▸ AUFGABE UND VORGABEN
Gib aus dem Lesetext wortgetreu den Abschnitt zwischen „Ich arbeite und“ und „ausgesucht hätte. Hobby?!?!“ aus, beide Stellen eingeschlossen.

▸ LESETEXT
'''

Ich arbeite und ich bin nicht im Urlaub

Ich glaube, es ist mal an der Zeit, mit einem Vorurteil aufzuräumen. Denn immer wieder begegnen mir Menschen, die es gut mit mir meinen und mir einen schönen Urlaub wünschen, wenn ich zu einer Reise aufbreche. Oder ich werde gefragt, wie mein Urlaub gewesen sei, wenn ich die Reise beendet habe.

Selbst Personen, die meine Anfänge als Reisebuchautor mitbekommen haben, zählen zu diesem Personenkreis und nehmen an, ich würde mir unterwegs eine schöne Zeit machen. Der Höhepunkt dieser Dialoge gipfelte aber in den letzten Tagen in der Aussage, dass ich mir da ein schönes Hobby ausgesucht hätte. Hobby?!?!

Ich habe in den letzten fast zwei Jahrzehnten über 90 Bücher geschrieben, Vorträge in dreistelliger Anzahl gehalten und einen Wohnmobilstellplatz gebaut, auf dem über 20 Wohnmobile Platz finden. Mit diesen drei Bausteinen finanziere ich meinen Lebensunterhalt. Das ist definitiv kein Urlaub und schon gar kein Hobby. Es ist Arbeit. Eine Arbeit wie jede andere auch. Mit Höhen und mit Tiefen. Ich lasse Schweiß und Blut für diese Arbeit fließen. Zuletzt verlor ich dafür sogar ein Teil meines Körpers. Ein Hobby sieht für mich anders aus.

'''

▸ VORLIEGENDE EINTRÄGE
'''

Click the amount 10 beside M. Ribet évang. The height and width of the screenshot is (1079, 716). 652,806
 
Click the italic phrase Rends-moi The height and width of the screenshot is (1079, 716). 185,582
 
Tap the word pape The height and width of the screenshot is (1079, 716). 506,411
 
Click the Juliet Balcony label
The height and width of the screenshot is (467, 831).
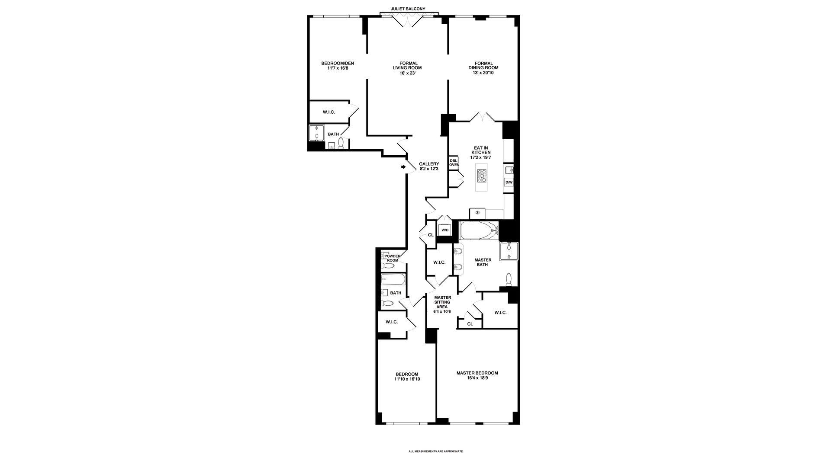point(408,9)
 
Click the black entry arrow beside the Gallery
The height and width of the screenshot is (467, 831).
point(403,167)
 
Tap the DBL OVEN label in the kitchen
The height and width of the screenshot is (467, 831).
point(454,163)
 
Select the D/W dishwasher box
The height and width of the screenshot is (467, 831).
point(509,182)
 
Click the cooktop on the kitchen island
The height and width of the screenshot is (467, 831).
point(482,176)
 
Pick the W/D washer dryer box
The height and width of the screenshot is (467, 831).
point(445,230)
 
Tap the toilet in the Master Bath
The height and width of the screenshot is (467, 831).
point(509,279)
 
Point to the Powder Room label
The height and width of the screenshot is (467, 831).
point(392,258)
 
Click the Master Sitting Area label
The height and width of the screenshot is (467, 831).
point(442,302)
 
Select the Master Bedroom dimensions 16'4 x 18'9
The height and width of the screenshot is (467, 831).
point(477,378)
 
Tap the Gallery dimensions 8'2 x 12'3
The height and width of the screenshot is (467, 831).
point(429,169)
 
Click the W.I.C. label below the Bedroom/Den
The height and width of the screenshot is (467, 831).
point(329,112)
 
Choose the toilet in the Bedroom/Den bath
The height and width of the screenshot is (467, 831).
point(341,143)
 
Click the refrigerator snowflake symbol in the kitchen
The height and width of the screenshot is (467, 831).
point(478,213)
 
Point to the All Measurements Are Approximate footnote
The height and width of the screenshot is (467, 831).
point(436,451)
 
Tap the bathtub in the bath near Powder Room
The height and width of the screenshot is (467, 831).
point(393,279)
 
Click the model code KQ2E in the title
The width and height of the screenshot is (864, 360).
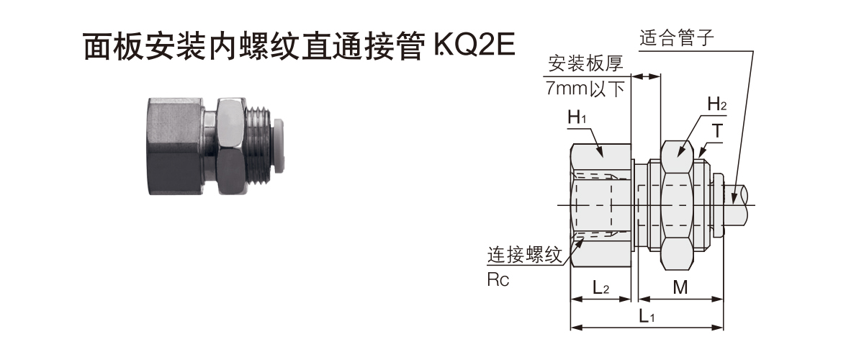click(474, 46)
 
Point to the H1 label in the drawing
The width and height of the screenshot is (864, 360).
click(577, 117)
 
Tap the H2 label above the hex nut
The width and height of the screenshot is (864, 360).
click(717, 104)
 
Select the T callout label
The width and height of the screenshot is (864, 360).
click(717, 131)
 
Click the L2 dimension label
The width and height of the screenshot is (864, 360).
click(600, 287)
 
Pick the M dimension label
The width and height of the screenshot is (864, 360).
click(680, 287)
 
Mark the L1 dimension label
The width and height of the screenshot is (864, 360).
click(647, 316)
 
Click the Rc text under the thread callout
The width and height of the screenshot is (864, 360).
click(498, 280)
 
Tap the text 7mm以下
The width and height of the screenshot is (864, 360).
click(585, 89)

'''

▸ LÖSUNG
Ich arbeite und ich bin nicht im Urlaub

Ich glaube, es ist mal an der Zeit, mit einem Vorurteil aufzuräumen. Denn immer wieder begegnen mir Menschen, die es gut mit mir meinen und mir einen schönen Urlaub wünschen, wenn ich zu einer Reise aufbreche. Oder ich werde gefragt, wie mein Urlaub gewesen sei, wenn ich die Reise beendet habe.

Selbst Personen, die meine Anfänge als Reisebuchautor mitbekommen haben, zählen zu diesem Personenkreis und nehmen an, ich würde mir unterwegs eine schöne Zeit machen. Der Höhepunkt dieser Dialoge gipfelte aber in den letzten Tagen in der Aussage, dass ich mir da ein schönes Hobby ausgesucht hätte. Hobby?!?!